Media firms appear reluctant to step off this treadmill for fear of losing ground to competitors. I can think of several good reasons why they should.
The public does not need yet another wire service to deliver breaking news. One exists already in the form of The Canadian Press, which has almost 100 years of experience in being both fast and accurate. (I should disclose here that my first job in journalism was at Canadian Press.) CP has gone through several near-death experiences and moved from being a co-operative owned by its members to a private firm owned by the Toronto Star, The Globe and Mail and Gesca Ltée., which owns La Presse. Yet it still exists and is good at what it does.
There are also all those other voices: governments, businesses, lobbyists, academics and individuals, to name but a few, who can and do talk over the heads of journalists to their intended publics. They too are breaking news and often introducing their own competing facts, sometimes muddying the conversation. The debate over climate change is a good example. Yet in this chaotic mix there is still a role for journalists who can take the time to put events in perspective, explain why they are important and outline possible policy implications. But that means setting aside the desire for speed.

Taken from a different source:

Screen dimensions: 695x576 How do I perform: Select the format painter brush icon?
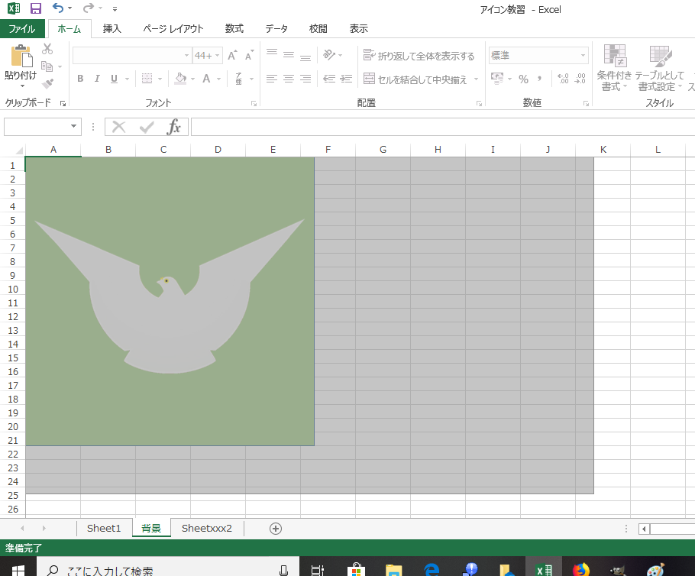click(x=46, y=83)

Aside from spreading themselves too thin, media outlets stuck on the treadmill risk getting lost in the crowd. Using scarce resources in order to be first with the news, however inaccurate, is a poor second best to establishing a reputation for explaining what it all means. The best media outlets still do this, knowing that having a respected brand is essential to their survival in the digital world.
I wish I could say I was confident that this is the path that the government and the news media will take, that the first will stand its ground and not be pushed into policies that lack the supporting foundation of evidence and consultation and that the second will lose its digitally imposed addiction to speed and adopt an craving for accuracy and context. It is a hope rather than a prediction.

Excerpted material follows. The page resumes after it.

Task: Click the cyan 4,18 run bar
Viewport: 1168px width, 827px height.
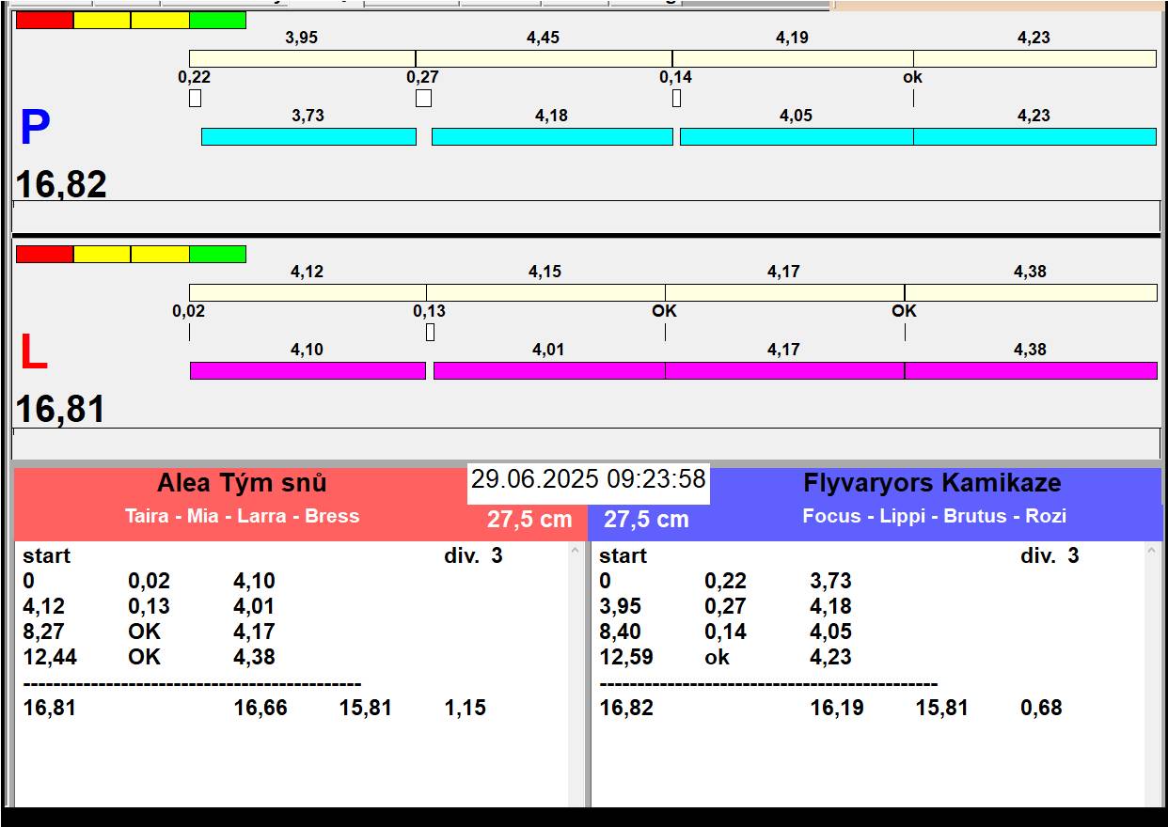Action: [x=552, y=136]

I take comfort in the fact that during his visit to the burned-out areas of Fort McMurray, when media reports were still laced with superlatives about the impact of the fire on the Albertan and Canadian economies and the premier of Alberta was pressing for a yes, Prime Minister Justin Trudeau did not suddenly abandon his preference that any new pipeline be subjected to a thorough environmental review. He insisted that any approval, if it came, would be based on evidence. Long may that attitude last.
Madelaine Drohan is Canada correspondent for The Economist and author of Does Serious Journalism Have a Future in Canada?, a report written when she was a 2015 Prime Ministers of Canada fellow at the Public Policy Forum.